Je sens la tiédeur du soleil, puis une autre tiédeur plus douce et proche de moi, qui m’est transmise par la chère main robuste. Je sens dans ma poitrine étroite quelque chose de matériel et d’exquis par quoi ma respiration est plus vive et que j’appelle déjà le bonheur. Et je me répète en marchant que je suis très heureux aujourd’hui. Mon père me parle. Il n’a pour moi ni traits, ni visage, il n’a pas de nom ; il n’est pas glorieux. Il est tout simplement mon père.
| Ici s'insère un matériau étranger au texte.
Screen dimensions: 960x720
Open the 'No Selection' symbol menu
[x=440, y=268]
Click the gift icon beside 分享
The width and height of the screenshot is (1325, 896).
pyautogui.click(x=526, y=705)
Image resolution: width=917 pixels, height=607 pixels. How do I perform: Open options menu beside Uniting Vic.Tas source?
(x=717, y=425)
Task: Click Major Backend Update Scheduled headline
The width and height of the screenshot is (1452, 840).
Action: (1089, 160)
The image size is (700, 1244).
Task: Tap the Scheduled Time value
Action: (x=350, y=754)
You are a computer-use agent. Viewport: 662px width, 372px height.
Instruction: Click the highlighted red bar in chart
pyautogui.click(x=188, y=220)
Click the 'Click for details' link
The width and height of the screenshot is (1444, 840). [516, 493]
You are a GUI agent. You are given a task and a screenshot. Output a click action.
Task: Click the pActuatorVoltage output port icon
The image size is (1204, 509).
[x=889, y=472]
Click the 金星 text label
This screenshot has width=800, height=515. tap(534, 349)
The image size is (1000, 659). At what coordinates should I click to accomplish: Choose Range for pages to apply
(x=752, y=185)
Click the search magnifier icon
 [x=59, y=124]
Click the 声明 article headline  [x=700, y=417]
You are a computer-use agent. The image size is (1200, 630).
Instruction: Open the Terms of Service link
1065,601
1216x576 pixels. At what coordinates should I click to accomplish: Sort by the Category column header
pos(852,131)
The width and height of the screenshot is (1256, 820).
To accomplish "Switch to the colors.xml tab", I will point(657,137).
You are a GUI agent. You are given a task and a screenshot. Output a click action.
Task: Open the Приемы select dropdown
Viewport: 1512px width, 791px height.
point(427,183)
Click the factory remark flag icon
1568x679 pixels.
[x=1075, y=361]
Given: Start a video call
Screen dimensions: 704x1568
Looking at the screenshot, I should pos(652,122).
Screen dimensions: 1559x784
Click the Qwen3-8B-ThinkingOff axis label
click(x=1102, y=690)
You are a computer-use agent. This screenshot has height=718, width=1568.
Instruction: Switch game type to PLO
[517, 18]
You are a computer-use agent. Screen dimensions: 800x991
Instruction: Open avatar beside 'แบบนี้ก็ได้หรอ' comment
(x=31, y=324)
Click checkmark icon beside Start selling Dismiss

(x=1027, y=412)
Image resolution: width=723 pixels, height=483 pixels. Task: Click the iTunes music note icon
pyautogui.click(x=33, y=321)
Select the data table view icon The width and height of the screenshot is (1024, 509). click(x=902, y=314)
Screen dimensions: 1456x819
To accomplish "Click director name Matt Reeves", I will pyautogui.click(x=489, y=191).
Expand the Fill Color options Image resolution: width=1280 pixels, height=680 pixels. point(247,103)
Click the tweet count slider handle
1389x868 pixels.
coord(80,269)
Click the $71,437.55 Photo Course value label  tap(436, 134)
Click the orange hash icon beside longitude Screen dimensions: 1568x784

Je l’appelle souvent papa, papa, pour la simple joie de ce mot auquel se rattachent pour moi tous rudiments d’idées brillantes et sensibles. Je l’interroge sur tout ce qui passe pour entendre le son de sa voix qui me paraît la plus belle musique, en accord avec l’allégresse, la lumière et tous mes désirs.

Nous passons par des places pleines de monde, nous entrons dans de grandes maisons. Ceux qui nous accueillent sont gais et toujours papa les fait rire. Je comprends à merveille qu’il y a en lui quelque chose de plus que dans les autres. C’est vers lui qu’on se tourne, c’est à lui qu’on s’adresse.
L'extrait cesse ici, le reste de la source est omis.